Moving swiftly along we have the Austrian effort from the wonderfully named Trackshittaz (you can’t really go wrong with a name like that can you?) shouting their way through the rap track Woki Mit Deim Popo, or to give it its English title Shake Your Ass (erm, OK). Now given that the Austrians did a very public flounce from the contest over accusations of political voting a few years back, they clearly take their Eurovision prowess seriously – so perhaps they would care to explain why they have sent a couple of blokes rapping in tongue-twisting German surrounded by poledancers to Baku? Well given that it was either them or a lady with a beard called Conchita Wurst who does odd cover versions of My Heart Will Go On, maybe it’s a blessing – but for all its silliness (and we particularly like the bit where the lights go off and the catsuit clad ladies wiggle their assets in ultra-violet close up) we actually think this could be one of the surprise packages of the contest. In other words, it’ll either sink without trace in the semi-final or do an Alf Poier and soar to a top ten finish on the night. Please let it be the latter just so that jaws across the country can drop in abject horror:
And just when you thought things couldn’t get any sillier, let us move swiftly on to the Netherlands, who haven’t had much luck on the Eurovision stage of late – in fact they haven’t made it out of the semi-final since 2004. Now their song, You and Me by Joan Franka, actually isn’t half bad, a rather sweet, melodic little number that puts us in mind of Portugal 2009. So why, exactly, does she have to go and spoil it by dressing up like Hiawatha? Anybody….? Ultimately the only effect this has is to put a novelty spin on a song which really didn’t need one in the first place.

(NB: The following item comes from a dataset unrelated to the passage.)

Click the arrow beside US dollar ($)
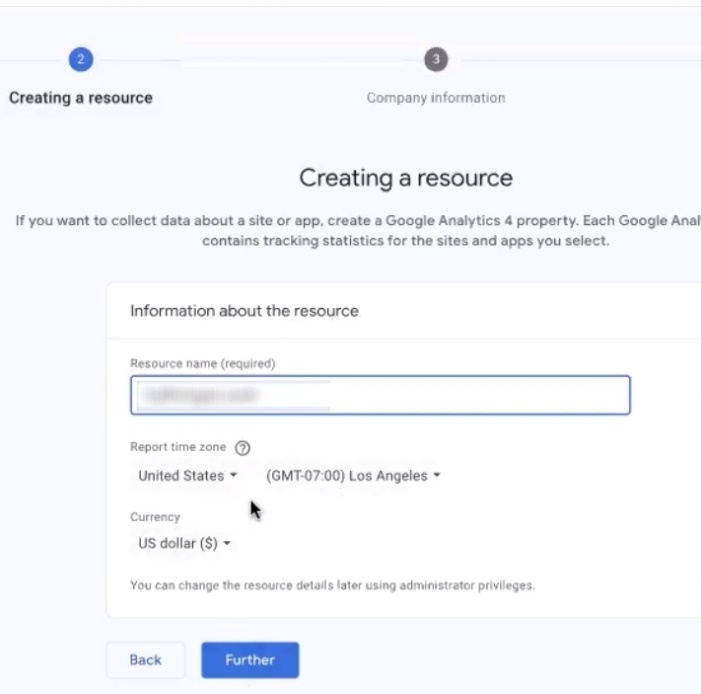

Oh well, at least if it doesn’t make it out of the semis (and we would say it’s borderline at the moment), then Joan has no doubt secured her spot on those clip shows where we all get to point at the contest and laugh:
Finally in this batch we come to Slovenia, and this is a very interesting prospect indeed. Verjamem, sung by 16-year-old Eva Boto, is a big ballad from the people who bought you Molitva (as if you couldn’t guess) and it’s really rather good indeed – so much so that it is fast becoming one of our favourites this year. Could this finally be the song that brings the Slovenes their first ever victory? Well we wouldn’t like to say categorically (after all we thought Georgia’s Shine was in with a chance in 2010 and look how that did), but with a strong, non-gimmicky performance on the night we would be shocked if this wasn’t in the upper reaches of the scoreboard. Take a look for yourselves. Oh and Slovenia, we are hereby sorry that we kept calling you ‘the only country in the entire contest more singularly useless than the United Kingdom’:
Posted in Austria, Belarus, Eurovision 2012, Eurovision News, Netherlands, Slovenia | 1 Comment »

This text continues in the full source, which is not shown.